11. The apparatus of claim 1, wherein the more than one-to-one source-to-target pixel mapping outside of the foveal region is a linear mapping.
12. The apparatus of claim 1, wherein the more than one-to-one source-to-target pixel mapping outside of the foveal region is a quadratic mapping.
13. The apparatus of claim 12, wherein a slope of the quadratic mapping matches a slope of the one-to-one source-to-pixel mapping of the foveal region, at a pixel located at a boundary between the foveal region and the outside of the foveal region.
14. A method for compressing a source image for sending to a head-mounted device for decompression and display, the method comprising:
receiving the source image, the source image having a source resolution and comprising at least one pixel with at least one associated pixel value;
mapping a source pixel of the source image to a target pixel of a target image using a distortion function, the target image having a lower resolution than the source resolution,
wherein the distortion function defines a mapping, the mapping comprising a one-to-one source-to-target pixel mapping within a foveal region, and the mapping comprising a more than one-to-one source-to-target pixel mapping outside of the foveal region, and
wherein the foveal region is a defined area of pixels;
in response to the target pixel being within the foveal region, defining an associated pixel value of the target pixel to be equivalent to an associated pixel value of the source pixel;
in response to the target pixel being outside of the foveal region, defining an associated pixel value of the target pixel using a downsampling technique;
encoding the target image using a hardware encoding unit to produce an encoded target image; and
sending the encoded target image to the head-mounted device.

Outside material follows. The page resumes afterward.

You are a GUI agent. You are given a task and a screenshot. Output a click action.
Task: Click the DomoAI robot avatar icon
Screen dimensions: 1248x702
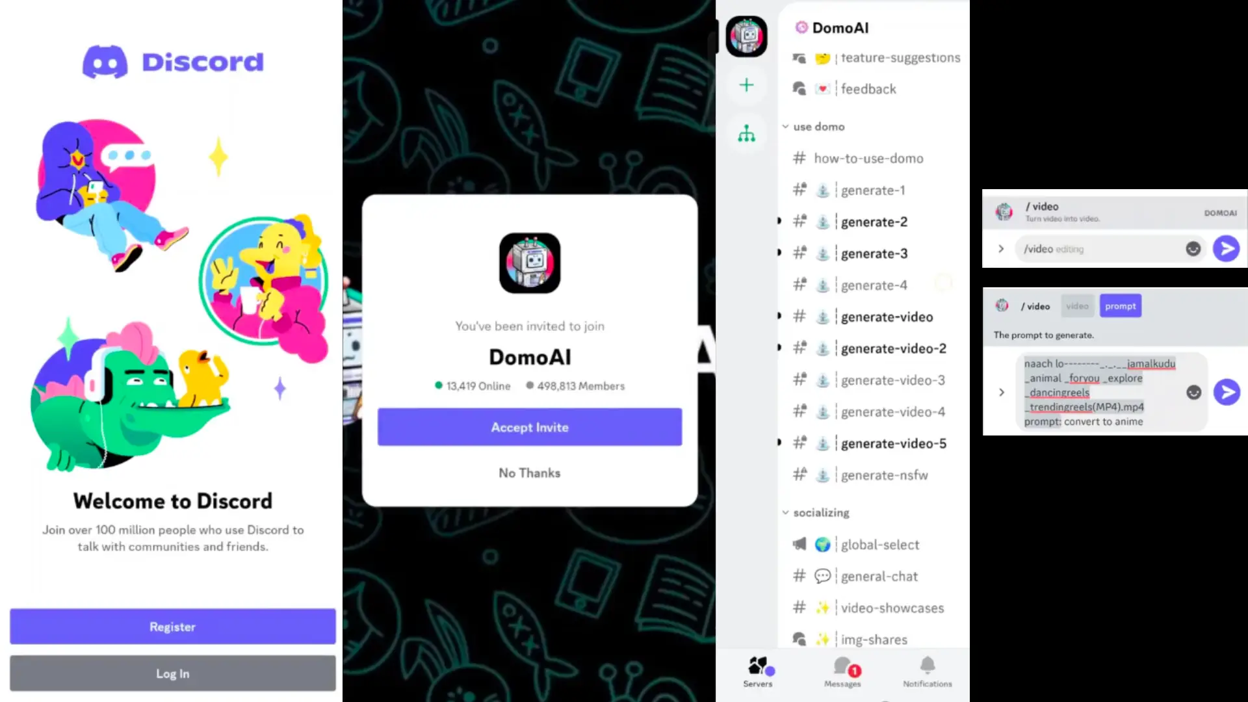746,36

15. The method of claim 14, the method at least partially carried out using hardware logic.
16. A method for decompressing a compressed image, comprising:
receiving the compressed image, the compressed image having a target resolution; and
mapping a target pixel of the compressed image to a source pixel of a source image using a distortion function, the source image having a higher resolution than the target resolution,
wherein the distortion function defines a mapping, the mapping comprising a one-to-one target-to-source pixel mapping within a foveal region, and the mapping comprising one-to-more-than-one target-to-source pixel mapping outside of the foveal region, and
wherein the foveal region is a defined area of pixels.

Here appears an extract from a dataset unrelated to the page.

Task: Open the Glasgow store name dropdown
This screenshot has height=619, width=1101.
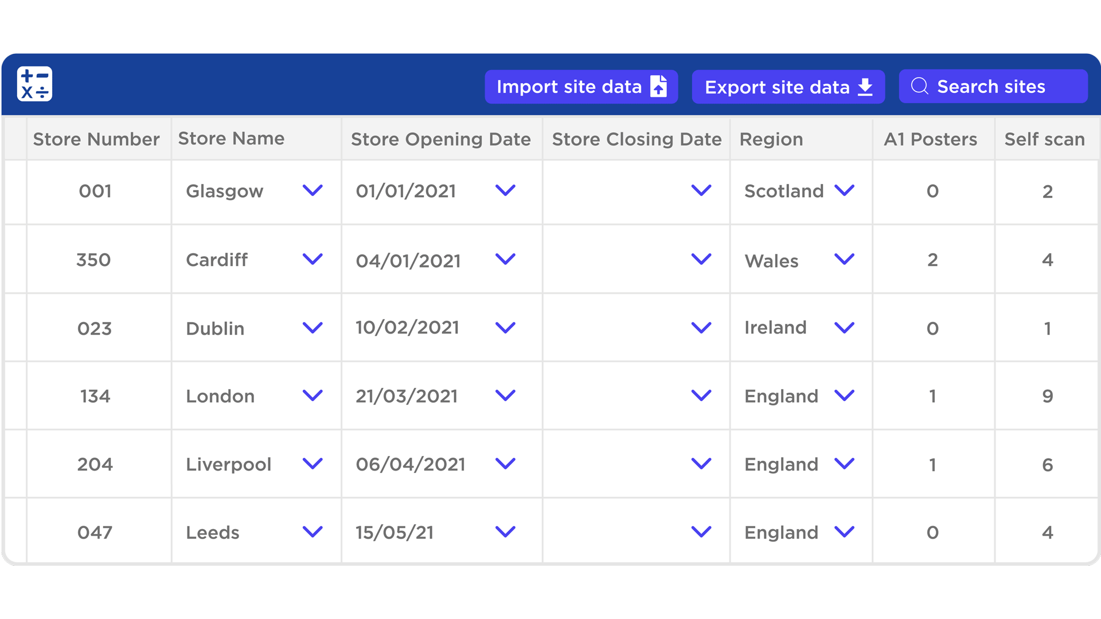Action: coord(313,191)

17. The method of claim 16, wherein the compressed image comprises at least one pixel with at least one associated pixel value, and wherein the method further comprises:
in response to the source pixel being within the foveal region, defining an associated pixel value of the source pixel to be equivalent to an associated pixel value of the target pixel; and
in response to the source pixel being outside of the foveal region, defining an associated pixel value of the source pixel using an upsampling technique.
18. The method of claim 17, the upsampling technique comprising a filtering technique, the filtering technique comprising any of: linear filtering, defining the associated pixel value of the source pixel to be an average of pixel values associated with pixels within a defined distance of the target pixel in the compressed image, defining the associated pixel value of the source pixel to be an associated pixel value of the target pixel, nearest-neighbor filtering, defining the associated pixel value of the source pixel to be an average of pixel values associated with pixels within a defined distance of the source pixel in the source image wherein a pixel of the source image used for the upsampling technique without an associated value has an associated value defined for the upsampling technique to be an associated pixel value of a pixel of the compressed image that is mapped to the pixel of the source image, anisotropic filtering, Lanczos filtering.
19. The method of claim 16, the method at least partially carried out using hardware logic.
20. The method of claim 16, wherein the compressed image is encoded, the method further comprising decoding the compressed image prior to the mapping, and the method further comprising displaying the source image on a display of a head-mounted device.